Minds and computing machines must store information – what we usually think of biologically as mechanisms of learning and memory. Some of that storage occurs in the brain at a synapse, the tiny gap between two neurons. Electrical activity in the neurons on both sides of a synapse can cause long-term changes in how this communication channel works. “For example, (the connection) can get weaker or stronger,” says Eilif Muller, section manager of cells and circuits in the simulation neuroscience division of the Blue Brain Project at École Polytechnique Fédérale de Lausanne in Switzerland. This is called synaptic plasticity, and Muller and his colleagues simulate it in supercomputer models.
Muller’s team will explore synaptic plasticity with a grant of 100 million process hour through the Department of Energy’s INCITE (Innovative and Novel Computational Impact on Theory and Experiment) program. The group will perform the work on the Mira supercomputer at the Argonne Leadership Computing Facility, a DOE user facility. The researchers will combine a biophysical model of synaptic plasticity with a detailed model of a piece of neocortex that Muller and his colleagues produced in the Blue Brain Project. The neocortex is one part of the brain involved in storing memories.
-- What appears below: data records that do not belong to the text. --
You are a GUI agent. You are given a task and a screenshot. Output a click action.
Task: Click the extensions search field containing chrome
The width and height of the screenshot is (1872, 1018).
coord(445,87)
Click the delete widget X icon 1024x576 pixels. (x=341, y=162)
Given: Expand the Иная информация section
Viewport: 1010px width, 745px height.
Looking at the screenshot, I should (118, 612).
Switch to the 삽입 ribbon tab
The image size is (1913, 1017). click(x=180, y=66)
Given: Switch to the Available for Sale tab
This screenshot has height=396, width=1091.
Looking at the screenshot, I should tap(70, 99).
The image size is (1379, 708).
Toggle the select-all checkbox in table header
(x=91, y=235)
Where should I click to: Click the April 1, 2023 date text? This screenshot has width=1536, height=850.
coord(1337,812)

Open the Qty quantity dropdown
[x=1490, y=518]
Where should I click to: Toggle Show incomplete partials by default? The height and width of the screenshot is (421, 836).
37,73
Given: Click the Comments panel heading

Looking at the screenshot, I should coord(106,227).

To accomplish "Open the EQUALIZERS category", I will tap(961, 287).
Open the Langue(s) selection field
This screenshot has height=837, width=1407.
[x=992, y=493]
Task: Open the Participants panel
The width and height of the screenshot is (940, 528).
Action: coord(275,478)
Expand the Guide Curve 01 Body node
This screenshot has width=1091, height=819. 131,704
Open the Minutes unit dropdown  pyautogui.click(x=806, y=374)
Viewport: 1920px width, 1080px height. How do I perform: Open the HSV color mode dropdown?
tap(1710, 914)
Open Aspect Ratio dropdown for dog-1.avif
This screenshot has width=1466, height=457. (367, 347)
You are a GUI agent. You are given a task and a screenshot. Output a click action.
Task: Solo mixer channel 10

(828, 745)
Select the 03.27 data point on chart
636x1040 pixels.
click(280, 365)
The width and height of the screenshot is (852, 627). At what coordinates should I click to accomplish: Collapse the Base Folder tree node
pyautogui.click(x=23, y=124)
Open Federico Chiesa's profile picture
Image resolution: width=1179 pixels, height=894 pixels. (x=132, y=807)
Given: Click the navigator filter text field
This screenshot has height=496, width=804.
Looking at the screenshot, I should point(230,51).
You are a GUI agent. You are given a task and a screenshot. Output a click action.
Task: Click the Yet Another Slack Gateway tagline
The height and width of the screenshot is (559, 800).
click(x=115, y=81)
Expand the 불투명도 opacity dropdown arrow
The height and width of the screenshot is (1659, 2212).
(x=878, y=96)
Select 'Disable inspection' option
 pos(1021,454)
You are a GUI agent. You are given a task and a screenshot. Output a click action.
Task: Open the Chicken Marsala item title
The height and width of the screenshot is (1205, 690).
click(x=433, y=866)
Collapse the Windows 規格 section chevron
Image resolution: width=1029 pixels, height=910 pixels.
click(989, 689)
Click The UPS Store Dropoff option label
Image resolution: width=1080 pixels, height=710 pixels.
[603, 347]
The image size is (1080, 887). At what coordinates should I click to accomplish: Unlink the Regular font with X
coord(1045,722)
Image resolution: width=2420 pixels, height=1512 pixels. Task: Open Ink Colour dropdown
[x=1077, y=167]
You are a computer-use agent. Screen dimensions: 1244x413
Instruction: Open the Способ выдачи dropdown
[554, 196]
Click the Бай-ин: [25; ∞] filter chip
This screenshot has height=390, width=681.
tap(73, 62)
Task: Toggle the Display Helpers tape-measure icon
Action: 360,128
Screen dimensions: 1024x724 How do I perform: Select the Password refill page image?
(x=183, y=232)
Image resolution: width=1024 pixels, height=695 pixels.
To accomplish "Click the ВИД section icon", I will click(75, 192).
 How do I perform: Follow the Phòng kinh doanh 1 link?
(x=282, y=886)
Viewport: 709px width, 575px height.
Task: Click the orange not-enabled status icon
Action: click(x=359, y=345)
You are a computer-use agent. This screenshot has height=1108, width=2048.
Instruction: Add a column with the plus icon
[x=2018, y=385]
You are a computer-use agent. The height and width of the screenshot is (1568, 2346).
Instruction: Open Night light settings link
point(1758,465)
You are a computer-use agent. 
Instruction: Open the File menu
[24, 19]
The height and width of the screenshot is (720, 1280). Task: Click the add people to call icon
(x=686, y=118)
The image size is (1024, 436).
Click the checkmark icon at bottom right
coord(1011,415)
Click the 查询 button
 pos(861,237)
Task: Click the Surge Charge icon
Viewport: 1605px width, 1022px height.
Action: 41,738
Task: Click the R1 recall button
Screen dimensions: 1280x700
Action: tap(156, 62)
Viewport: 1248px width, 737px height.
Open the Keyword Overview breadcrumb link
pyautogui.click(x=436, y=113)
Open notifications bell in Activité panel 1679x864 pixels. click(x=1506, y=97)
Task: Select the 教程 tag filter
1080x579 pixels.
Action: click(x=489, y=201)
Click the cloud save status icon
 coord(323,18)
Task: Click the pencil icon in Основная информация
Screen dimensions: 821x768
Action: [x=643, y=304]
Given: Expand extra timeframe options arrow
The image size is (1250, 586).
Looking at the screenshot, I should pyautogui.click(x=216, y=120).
The simulation of synaptic plasticity will even include synaptic spines – little protrusions where information is passed. For simplification, the simulation depicts a spine as a point, but includes receptors for calcium and N-methyl-D-aspartate (NMDA), chemicals involved in transmitting neural signals across synapses. The simulations will help scientists understand how plasticity is affected by one massive electrical event, called an NMDA spike, that’s generated through the nonlinear interaction of NMDA receptors at nearby co-activated synapses. “We define plasticity in this biophysical way so that we can ask how NMDA spikes interact with ongoing plasticity processes,” Muller explains.
With the Mira runs underway, Muller and his colleagues hope to “elucidate some fundamental concepts of how memory could be stored in cortical networks,” he says. By learning more about how brains capture and store information, computer engineers gain more options in emulating similar processes in hardware.